Overview

In a normal class, the teacher lectures (easy part) and you do the homework at home (hard part). If you get stuck at home, you are screwed. The Flipped Classroom flips this. You watch the lecture at home (video), and you do the “homework” in class where the teacher can help you.

Core Idea

The core idea is Active Class Time. Don’t waste precious class time on a monologue. Use it for discussion, projects, and help.

Formal Definition

An instructional strategy where students complete readings/videos at home and work on live problem-solving during class time.

Intuition

  • Old Way: Teacher talks -> Students listen -> Students go home and struggle.
  • Flipped Way: Students watch video -> Students come to class -> Teacher walks around helping them solve problems.

Examples

  • Khan Academy: Sal Khan popularized this. Teachers assign his videos as homework.
  • Science Labs: Watch the safety video and theory at home. Spend the entire class time actually doing the experiment.

Common Misconceptions

  • The teacher is replaced by video: No. The teacher is more important.

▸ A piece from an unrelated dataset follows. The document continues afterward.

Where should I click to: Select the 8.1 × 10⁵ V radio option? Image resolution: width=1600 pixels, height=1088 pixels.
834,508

They spend their time tutoring individual students instead of lecturing to the whole group.
  • It’s just more homework: It should take the same amount of time. 15 min video at home + 45 min work in class = 1 hour.
  • Blended Learning: Mixing online and face-to-face learning.
  • Mastery Learning: Students can re-watch the video 10 times if they don’t get it. They can pause and rewind the teacher.

Applications

  • University: Large lecture halls are dying. Professors are putting lectures online and using class time for seminars.

Criticism / Limitations

  • Digital Divide: If a kid doesn’t have internet at home, they can’t do the “homework.”
  • Motivation: If kids don’t watch the video, they come to class completely lost.

Further Reading

  • Bergmann, Jonathan and Sams, Aaron. Flip Your Classroom.